Ibu menggendongku sambil dibonceng dengan motor Om Dion ke Rumah Sakit Siaga-Pasar Minggu, ayah menyusul naik ojek dibelakangnya.Aku diperiksa kembali di ruangan ICU RS.Siaga. Panas tubuhku masih sekitar 38oC, namun untuk mencegah kejang lagi, ibu terus memberiku kompres dikeningku. Akhirnya aku mendapat kamar di lantai 2 khusus untuk anak-anak. Sayang sekali, dokter anak tidak ada saat itu untuk memeriksa keadaanku. Ayah dan ibu terus mendesak perawat untuk menghubungi dokter anak yang saat itu tengah menangani pasien disalah satu rumah sakit. Ayah dan ibu bersikeras tidak mengizinkan tindakan infus kepadaku sebelum diperiksa oleh Dokter. Pkl.02.00 pagi, sang dokter datang, dengan bersungut-sungut dan memeriksa badanku. Ayah dan ibu kelihatannya tidak senang. Namun mereka diam saja. Malam itu juga aku diinfus oleh perawat rumah sakit dan keesokan harinya, sample darahku diambil. Saat diinfus, terlihat ibu menggigit bibir, cemas dan takut melihat tubuhku yang mungil ditusukkan jarum kedalamnya. Betapa tersiksanya aku bergerak dengan adanya selang infus di tangan kananku. Untunglah, aku tidak hanya sendiri dirawat dikamar tersebut. Kebetulan, satu kamar anak-anak yang tersedia, menampung 3 tempat tidur anak. Dan tepat disebelahku ada seorang anak perempuan berusia kurang lebih 6 tahun dirawat karena gejala typhus. Ibu asyik berbincang dengan ibu anak itu sambil membicarakan kami. Malam harinya, ibu tidur disampingku, diatas ranjang yang sempit dan ayah tidur dibawah beralaskan tikar. Benar-benar "Siaga" di Rumah Sakit Siaga!.
Keesokan harinya, berdasarkan analisa dokter, aku menderita sakit infeksi saluran pencernaan. "Syukurlah, bukan demam berdarah", kata ibu lega. Namun kata dokter, aku masih harus diinfus hingga paling lambat 2 hari kemudian kemudian dipantau lagi kondisi darahnya. Tetangga-tetangga di Kompleks POMAD berdatangan menjengukku. Kamis malam, 15 January 2004, Oma Kuni (istri dari alm.Ridwan Gobel, adik dari Opa), Tante Umi dan Tante Laila (sepupu ayah) dari Balikpapan yang kebetulan datang ke Jakarta datang menengokku. Keesokan harinya, Tante Lilis, Tante Nuniek, Tante Nita, Tante Tika dan Tante Sri (teman-teman Ayah di kantor) juga ikut membesukku.

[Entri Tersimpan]
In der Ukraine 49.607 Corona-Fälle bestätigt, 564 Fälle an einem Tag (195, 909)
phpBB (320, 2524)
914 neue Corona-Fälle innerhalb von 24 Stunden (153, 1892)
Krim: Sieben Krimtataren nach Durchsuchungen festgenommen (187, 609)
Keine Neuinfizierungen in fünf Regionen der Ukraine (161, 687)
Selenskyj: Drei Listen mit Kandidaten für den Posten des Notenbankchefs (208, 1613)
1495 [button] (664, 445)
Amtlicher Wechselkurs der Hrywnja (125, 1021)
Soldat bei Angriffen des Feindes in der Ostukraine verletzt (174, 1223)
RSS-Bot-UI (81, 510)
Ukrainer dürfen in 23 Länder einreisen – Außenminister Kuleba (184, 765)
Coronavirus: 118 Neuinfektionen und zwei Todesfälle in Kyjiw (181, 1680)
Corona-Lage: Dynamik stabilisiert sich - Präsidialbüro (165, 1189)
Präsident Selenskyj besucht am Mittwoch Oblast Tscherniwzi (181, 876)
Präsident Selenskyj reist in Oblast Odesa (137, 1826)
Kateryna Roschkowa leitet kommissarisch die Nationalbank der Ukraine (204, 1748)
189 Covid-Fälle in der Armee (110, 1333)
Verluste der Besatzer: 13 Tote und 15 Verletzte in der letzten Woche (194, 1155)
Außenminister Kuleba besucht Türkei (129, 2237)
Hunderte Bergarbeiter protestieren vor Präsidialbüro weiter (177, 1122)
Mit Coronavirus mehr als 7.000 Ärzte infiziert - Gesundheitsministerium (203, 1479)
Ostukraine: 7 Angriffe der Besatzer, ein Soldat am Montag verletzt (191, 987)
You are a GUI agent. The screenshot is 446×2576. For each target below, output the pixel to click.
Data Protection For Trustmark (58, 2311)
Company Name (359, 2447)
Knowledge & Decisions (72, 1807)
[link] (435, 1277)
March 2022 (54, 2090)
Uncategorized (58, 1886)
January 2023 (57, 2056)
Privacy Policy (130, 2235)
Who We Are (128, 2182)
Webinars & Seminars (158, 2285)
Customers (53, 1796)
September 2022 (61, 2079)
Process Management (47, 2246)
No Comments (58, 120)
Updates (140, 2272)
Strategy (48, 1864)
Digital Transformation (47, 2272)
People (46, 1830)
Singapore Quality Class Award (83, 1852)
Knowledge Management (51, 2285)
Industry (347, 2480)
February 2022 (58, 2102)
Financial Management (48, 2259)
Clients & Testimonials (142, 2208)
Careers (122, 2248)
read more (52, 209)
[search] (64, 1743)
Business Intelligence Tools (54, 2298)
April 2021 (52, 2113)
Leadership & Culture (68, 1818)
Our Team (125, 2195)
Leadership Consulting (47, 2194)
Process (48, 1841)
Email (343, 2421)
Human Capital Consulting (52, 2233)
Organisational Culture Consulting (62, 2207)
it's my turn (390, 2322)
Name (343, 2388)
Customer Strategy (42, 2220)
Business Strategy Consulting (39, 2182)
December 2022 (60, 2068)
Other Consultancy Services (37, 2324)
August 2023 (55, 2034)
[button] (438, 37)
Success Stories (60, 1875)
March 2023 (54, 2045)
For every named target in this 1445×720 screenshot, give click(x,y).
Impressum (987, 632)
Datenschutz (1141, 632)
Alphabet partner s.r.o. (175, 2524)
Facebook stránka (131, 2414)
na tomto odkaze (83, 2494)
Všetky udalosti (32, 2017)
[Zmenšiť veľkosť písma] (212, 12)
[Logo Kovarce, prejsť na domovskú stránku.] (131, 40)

▶ [Tugas yang Diminta]:
Ganti "Balikpapan" dengan "Samarinda" pada bagian teks bacaan antara "Keesokan harinya, berdasarkan" dan "juga ikut membesukku.", termasuk keduanya, lalu tuliskan bagian tersebut.

▶ [Hasil Latihan]:
Keesokan harinya, berdasarkan analisa dokter, aku menderita sakit infeksi saluran pencernaan. "Syukurlah, bukan demam berdarah", kata ibu lega. Namun kata dokter, aku masih harus diinfus hingga paling lambat 2 hari kemudian kemudian dipantau lagi kondisi darahnya. Tetangga-tetangga di Kompleks POMAD berdatangan menjengukku. Kamis malam, 15 January 2004, Oma Kuni (istri dari alm.Ridwan Gobel, adik dari Opa), Tante Umi dan Tante Laila (sepupu ayah) dari Samarinda yang kebetulan datang ke Jakarta datang menengokku. Keesokan harinya, Tante Lilis, Tante Nuniek, Tante Nita, Tante Tika dan Tante Sri (teman-teman Ayah di kantor) juga ikut membesukku.